One of my favorite authors is John Piper. As anybody who has read Piper knows, he's pretty much got a one track focus when it comes to his writings, which is basically that in order for us to glorify God, we must first be supremely satisfied in who He is, and it is in that satisfaction that will create a strong desire to glorify God in everyway. Having read "Don't Waste Your Life" over a year ago, I was struck by that central tenet of Piper's teachings about being satisfied in God and the life He gives you in order to truly glorify God.

One of the things that makes me laugh sometimes is how people that I know will think that my life is pretty exciting. When I talk with relatives or friends, they always tell me how great it is to hear about all the new and exciting things that are happenning in Jen and I's life together. For me, it makes me laugh because exciting is not exactly the word I would use sometimes to describe how I feel about my life. Not that i'm bored, oh no, not in the slighest, being married to Jennifer has brought me some really awesome experiences and I wouldn't trade being married to her for anything, it's just when I look at my life, for some reason, I just think about what I gotta do to get through a day. A typical day in my mind oftentimes centers around working for 8 hours, then getting Jen from work, cooking dinner, doing homework for 3 or so hours, then watching the Food Network for a couple hours, then sleep and it's back the next day. As I thought more about what Piper was saying and reflecting on that Romans passage, I got to thinking, is it sin to think that my life is ordinary, or is the just the reality of day to day living ?

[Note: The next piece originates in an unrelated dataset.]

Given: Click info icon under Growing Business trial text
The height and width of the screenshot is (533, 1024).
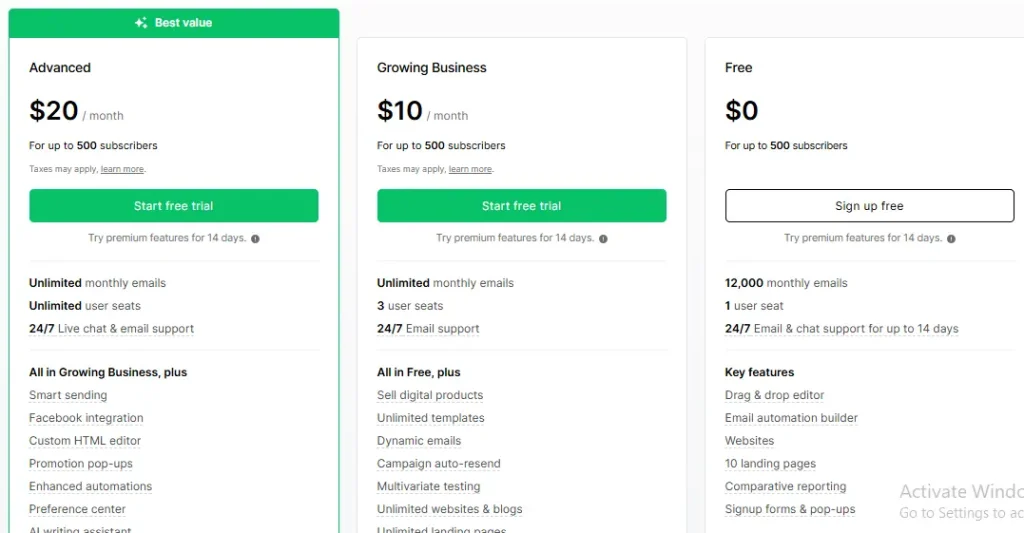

Looking at the people that were being described in the Romans passage, I got to thinking about what would cause them to have such a poor attitude, which ultimately leads to some really perverted sexual lifestyles being adopted. Whenever I have read that passage in the past, I always thought about how it was just the nature of their sinful heart that drove them to be selfish and make those decisions that were not honoring to God. Today however, I started to realize that just as much as it was the sinful nature of those people's hearts that led them to sin, I thought that it could be extrapolated that those people just weren't satisfied with some aspect of their life, which led them to want to do something more exciting, or in this case, much more perverted. Thinking about the Roman culture, it was built on excess and world domination, which to me shows a severe lack of thankfulness when it comes to the life that they already had. Year after year Romans feasted on the tales of the accomplishments of their Roman Army abroad as they took over country after country. Within the walls of Rome, all kinds of selfish behavior reigned, from prostitution to shady business practices to gluttony of food and wine. Thinking about what got the Romans to that point, I see so clearly now that its roots probably came at an earlier point in their life when they stopped being satisfied with what they had, and started lusting after more.

It is that attitude that worries me that I could have the beginnings of now. It's hard for me to think of my life as exciting sometimes, especially when i'm staring the gritty realities of being a full time husband, student and part time worker in the face. It's that attitude that I don't want to go too far, and I thank Piper for what he taught me about how I can glorify God. Even though I'm not jet setting across the globe and even though I have to clip coupons to help save money, my life still has alot going for it, and even if it isn't exciting to me sometimes, it's still a life worth thanking God for, because after all, He's the one who gives it to me on a daily basis.

2 comments:

ballast photography said...

I haven't read John Piper, but I saw a video series he did concerning "Christian Hedonism"--the concept being how we should enjoy our lives and live for pleasure--but a holy kind of pleasure, the kind that comes from being in the center of God's plans for our life. Today I read an article about a survey done to determine what makes teens happy. They had surprisingly simple answers, such as the 17-year old boy who said happiness is "just waking up in the morning and looking forward to what I'm going to be doing that day." Too often, I don't have that outlook when I get up in the morning...

Steve said...

I know how you feel Cindy in reference to waking up in the morning, Jen will tell you that some mornings, well, probably most mornings, the last thing i want to do is get out of a warm, comfortable bed. I actually saw that same Piper series you were speaking to and the thing that i realized is that it is not possible for us to enjoy our "life" as you call it unless we truly are satisfied in God first. Piper's reasoning was that if you have issues with God, whether it be doubting his goodness or just not being satisfied with who He is, then in no way are you gonna be able to recognize how it is God who provides your life for His good pleasure, and that one can only enjoy his God given life if he accepts who God is in his life.